| Work to be completed |
In the material below, the lines from the one containing "has height=720, width=1356." through the one containing "has width=1375, height=643." are to be given again exactly, ends included, and no others.

| Dataset extract |
= = = = =

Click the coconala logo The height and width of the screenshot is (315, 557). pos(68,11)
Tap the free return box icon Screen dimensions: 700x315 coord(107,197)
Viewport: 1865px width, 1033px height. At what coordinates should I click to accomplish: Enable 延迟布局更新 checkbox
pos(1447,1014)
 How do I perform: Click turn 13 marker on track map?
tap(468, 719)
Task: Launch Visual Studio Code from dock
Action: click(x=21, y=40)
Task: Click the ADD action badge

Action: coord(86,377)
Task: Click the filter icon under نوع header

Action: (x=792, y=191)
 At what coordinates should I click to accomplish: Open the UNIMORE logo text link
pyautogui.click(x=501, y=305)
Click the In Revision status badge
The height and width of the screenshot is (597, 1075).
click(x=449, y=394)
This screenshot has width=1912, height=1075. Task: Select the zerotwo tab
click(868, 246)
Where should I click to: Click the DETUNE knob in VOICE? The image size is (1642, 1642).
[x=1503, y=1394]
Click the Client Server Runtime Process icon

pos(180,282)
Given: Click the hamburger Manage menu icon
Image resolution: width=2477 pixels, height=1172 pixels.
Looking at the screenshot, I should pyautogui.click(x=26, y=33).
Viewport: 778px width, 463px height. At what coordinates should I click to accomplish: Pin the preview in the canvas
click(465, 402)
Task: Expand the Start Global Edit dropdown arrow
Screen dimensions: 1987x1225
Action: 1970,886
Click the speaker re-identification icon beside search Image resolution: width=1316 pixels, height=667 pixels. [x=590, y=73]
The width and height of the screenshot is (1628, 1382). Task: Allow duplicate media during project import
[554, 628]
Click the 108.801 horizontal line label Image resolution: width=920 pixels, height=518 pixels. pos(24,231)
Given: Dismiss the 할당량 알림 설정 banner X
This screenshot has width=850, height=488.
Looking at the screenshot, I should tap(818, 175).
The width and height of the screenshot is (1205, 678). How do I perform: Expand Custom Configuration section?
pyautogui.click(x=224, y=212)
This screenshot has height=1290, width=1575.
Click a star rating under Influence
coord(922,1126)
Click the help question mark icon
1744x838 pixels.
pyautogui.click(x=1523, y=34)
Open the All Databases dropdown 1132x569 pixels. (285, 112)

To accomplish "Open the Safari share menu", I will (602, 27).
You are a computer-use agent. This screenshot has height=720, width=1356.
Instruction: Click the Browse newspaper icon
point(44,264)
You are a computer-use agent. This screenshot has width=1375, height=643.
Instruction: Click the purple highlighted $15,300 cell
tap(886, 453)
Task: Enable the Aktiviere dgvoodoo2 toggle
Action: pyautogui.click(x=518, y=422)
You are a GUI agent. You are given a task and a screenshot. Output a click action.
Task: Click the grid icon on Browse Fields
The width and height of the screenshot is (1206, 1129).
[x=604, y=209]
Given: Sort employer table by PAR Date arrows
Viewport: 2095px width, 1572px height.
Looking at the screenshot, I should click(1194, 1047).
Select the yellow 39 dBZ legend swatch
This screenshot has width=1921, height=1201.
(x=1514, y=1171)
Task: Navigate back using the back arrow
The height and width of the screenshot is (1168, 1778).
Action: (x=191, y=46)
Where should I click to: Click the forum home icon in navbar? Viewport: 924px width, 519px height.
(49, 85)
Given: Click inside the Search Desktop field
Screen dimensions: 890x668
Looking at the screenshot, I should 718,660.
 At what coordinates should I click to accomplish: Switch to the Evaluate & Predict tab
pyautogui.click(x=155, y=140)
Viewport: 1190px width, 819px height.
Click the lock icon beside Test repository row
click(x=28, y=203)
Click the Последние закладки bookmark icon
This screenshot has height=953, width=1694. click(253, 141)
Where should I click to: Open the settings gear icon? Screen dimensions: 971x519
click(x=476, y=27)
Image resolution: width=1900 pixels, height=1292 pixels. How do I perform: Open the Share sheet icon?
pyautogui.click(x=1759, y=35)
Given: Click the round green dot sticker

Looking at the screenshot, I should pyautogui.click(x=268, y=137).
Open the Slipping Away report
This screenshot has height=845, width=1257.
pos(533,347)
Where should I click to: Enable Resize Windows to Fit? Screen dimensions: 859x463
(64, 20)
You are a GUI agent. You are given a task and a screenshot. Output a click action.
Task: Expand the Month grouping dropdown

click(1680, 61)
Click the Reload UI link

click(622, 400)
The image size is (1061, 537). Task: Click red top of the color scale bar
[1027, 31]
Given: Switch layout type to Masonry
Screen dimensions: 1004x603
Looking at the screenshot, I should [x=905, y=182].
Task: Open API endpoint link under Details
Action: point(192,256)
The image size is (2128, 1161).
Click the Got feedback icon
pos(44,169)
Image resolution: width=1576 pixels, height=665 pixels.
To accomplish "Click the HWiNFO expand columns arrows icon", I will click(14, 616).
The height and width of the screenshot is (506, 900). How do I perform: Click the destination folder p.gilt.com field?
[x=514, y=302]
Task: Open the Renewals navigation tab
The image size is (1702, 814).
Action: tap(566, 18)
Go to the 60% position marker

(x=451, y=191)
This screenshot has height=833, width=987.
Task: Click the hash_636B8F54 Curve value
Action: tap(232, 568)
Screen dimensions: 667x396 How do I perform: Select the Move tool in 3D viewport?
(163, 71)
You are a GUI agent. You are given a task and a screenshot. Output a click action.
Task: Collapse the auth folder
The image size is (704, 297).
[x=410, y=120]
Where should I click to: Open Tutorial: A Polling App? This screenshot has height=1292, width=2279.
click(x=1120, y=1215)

= = = = =

| Response for this exercise |
You are a computer-use agent. This screenshot has height=720, width=1356.
Instruction: Click the Browse newspaper icon
point(44,264)
You are a computer-use agent. This screenshot has width=1375, height=643.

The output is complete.